# TASK GOAL:
Please extract each line of the listing below that contains the string "address". Treat uppercase and lowercase as different.

# Dataset entries:
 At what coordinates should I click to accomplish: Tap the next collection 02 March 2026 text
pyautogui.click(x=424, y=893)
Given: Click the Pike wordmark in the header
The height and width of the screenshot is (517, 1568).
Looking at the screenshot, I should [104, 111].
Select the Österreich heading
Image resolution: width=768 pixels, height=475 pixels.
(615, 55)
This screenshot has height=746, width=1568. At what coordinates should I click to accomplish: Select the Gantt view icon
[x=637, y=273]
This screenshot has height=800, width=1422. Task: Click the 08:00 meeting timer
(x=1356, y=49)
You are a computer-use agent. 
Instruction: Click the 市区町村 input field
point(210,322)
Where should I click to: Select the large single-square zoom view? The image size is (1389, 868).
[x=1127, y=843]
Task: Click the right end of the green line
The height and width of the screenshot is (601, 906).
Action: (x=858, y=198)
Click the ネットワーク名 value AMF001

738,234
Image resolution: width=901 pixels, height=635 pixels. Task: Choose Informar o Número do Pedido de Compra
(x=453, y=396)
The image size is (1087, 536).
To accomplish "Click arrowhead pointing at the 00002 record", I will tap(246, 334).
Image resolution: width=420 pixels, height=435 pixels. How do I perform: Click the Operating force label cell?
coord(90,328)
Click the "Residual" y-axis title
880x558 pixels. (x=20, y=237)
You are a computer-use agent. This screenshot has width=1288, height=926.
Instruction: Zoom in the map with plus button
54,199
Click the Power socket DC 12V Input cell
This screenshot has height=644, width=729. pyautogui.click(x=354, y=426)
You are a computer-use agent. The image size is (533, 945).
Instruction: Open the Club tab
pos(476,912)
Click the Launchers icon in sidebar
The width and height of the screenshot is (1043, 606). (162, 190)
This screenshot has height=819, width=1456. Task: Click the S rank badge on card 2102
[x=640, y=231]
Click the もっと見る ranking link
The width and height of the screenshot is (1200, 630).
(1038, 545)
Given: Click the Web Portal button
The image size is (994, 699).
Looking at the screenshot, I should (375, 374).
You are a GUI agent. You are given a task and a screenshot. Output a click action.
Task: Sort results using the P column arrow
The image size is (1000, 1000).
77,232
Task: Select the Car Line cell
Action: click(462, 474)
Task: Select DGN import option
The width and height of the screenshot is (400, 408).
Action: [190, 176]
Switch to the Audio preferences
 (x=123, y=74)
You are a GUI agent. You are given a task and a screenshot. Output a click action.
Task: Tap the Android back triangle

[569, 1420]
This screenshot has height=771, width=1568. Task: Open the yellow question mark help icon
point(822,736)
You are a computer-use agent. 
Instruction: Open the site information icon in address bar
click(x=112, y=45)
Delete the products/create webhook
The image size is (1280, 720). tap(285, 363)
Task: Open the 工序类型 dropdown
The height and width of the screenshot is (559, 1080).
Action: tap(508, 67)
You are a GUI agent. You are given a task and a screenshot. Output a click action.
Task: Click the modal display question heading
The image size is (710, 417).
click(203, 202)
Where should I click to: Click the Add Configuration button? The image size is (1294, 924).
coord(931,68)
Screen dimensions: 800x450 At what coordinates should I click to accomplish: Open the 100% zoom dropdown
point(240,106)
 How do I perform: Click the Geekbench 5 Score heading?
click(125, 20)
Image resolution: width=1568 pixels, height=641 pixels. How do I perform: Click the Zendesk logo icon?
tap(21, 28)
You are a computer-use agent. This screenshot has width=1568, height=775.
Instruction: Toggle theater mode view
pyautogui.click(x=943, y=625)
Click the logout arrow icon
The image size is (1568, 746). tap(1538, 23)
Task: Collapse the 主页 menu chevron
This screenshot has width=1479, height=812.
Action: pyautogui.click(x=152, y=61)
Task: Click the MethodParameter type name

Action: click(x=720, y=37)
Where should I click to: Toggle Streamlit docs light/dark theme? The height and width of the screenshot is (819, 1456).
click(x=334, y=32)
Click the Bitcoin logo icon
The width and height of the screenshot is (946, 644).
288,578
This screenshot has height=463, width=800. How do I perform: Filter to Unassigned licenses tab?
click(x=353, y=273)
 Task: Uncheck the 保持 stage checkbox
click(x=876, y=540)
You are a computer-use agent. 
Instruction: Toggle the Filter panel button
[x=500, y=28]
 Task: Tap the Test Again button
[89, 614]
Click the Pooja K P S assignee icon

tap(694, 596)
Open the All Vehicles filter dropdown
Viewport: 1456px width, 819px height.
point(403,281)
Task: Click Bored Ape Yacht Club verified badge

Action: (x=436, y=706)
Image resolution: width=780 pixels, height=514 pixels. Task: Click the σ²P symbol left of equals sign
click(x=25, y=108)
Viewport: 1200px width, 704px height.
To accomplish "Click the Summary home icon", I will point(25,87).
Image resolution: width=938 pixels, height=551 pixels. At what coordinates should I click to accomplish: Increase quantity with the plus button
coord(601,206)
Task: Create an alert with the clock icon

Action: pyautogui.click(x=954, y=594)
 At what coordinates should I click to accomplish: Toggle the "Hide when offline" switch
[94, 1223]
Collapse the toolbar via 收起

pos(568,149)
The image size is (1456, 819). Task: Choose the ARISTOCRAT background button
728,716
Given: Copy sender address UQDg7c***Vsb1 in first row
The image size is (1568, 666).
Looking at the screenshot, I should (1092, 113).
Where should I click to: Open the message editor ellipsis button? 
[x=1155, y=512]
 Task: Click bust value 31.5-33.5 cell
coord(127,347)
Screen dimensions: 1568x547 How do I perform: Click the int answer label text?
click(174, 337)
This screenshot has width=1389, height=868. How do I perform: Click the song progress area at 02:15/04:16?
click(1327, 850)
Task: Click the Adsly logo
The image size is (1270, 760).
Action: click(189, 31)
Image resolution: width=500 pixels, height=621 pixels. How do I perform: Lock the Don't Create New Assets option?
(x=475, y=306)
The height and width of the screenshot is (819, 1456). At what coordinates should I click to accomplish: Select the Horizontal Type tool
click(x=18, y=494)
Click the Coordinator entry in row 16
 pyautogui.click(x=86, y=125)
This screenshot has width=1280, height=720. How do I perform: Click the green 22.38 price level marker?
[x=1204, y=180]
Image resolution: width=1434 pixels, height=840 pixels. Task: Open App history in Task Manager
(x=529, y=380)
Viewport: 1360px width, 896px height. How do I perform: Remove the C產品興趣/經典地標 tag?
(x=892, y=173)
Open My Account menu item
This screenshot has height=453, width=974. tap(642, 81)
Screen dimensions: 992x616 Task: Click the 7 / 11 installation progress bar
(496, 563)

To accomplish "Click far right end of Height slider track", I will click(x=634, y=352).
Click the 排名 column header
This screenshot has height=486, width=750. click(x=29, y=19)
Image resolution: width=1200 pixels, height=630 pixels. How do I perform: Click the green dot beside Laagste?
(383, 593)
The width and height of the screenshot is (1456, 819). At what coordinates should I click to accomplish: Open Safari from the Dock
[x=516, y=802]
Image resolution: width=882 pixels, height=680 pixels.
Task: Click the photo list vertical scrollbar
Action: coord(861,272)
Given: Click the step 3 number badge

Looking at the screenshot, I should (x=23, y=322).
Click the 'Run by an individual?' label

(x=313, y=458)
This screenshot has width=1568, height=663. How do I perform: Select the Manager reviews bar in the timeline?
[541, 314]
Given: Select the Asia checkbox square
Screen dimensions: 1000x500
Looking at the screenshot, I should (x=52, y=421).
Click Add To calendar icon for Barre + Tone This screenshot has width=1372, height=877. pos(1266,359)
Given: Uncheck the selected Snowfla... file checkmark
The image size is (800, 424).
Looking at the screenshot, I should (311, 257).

# TASK OUTPUT:
Instruction: Open the site information icon in address bar
Given: Copy sender address UQDg7c***Vsb1 in first row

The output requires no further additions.